### Given data
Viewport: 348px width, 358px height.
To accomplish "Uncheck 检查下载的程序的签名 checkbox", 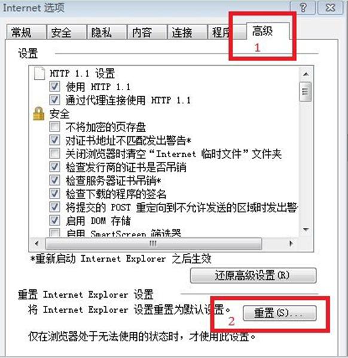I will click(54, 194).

...

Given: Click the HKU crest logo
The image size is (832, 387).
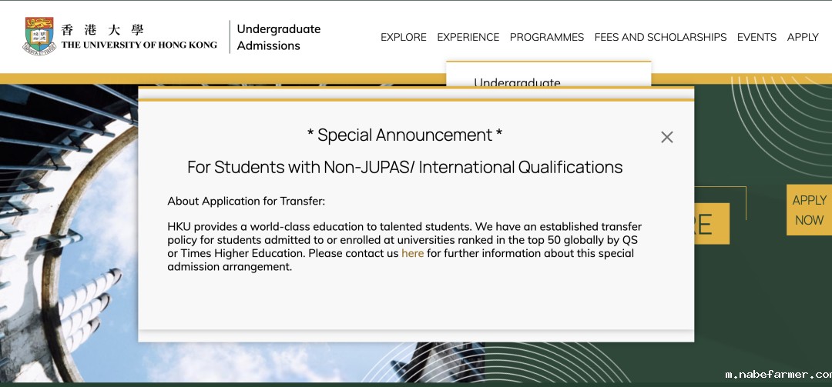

--

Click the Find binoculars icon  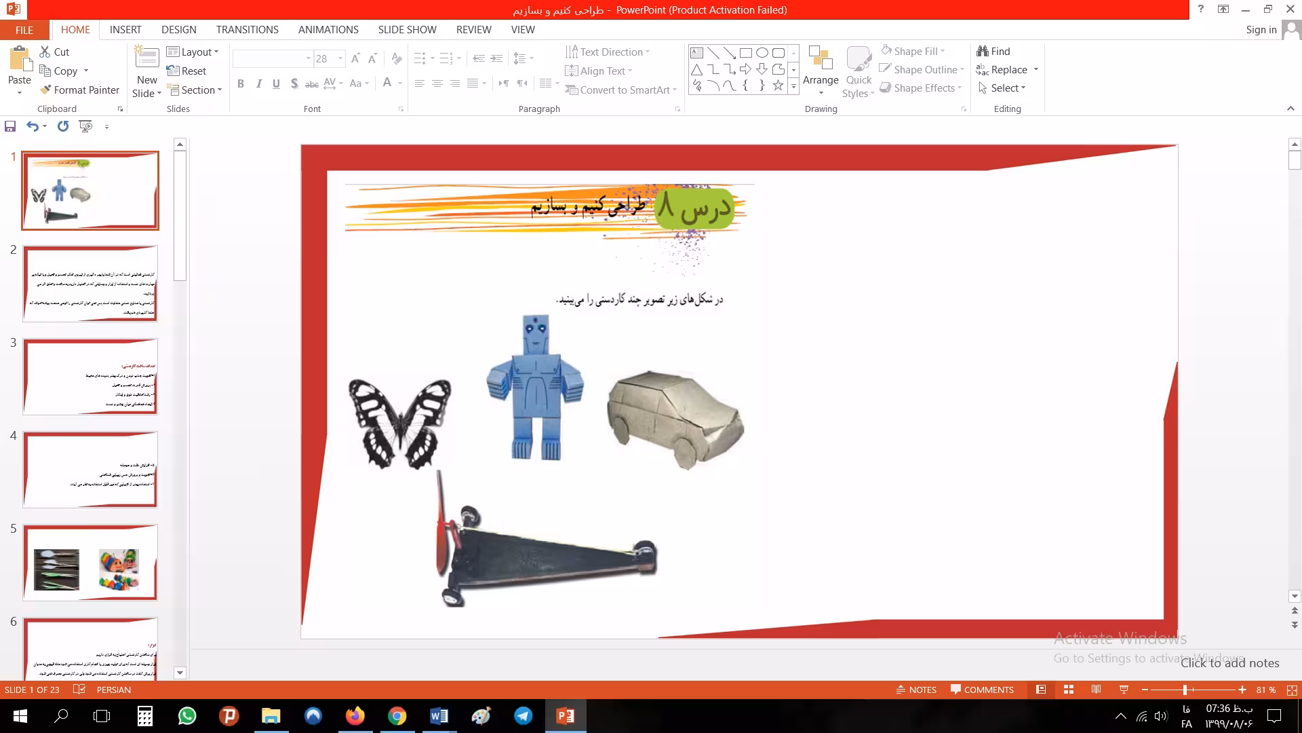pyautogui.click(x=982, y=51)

### What is required
Find the line with "Given: Click the HKU crest logo" in the material above. Reproduce it and each line after it up to and including the line with "The image size is (832, 387).".

### Answer space
Given: Click the HKU crest logo
The image size is (832, 387).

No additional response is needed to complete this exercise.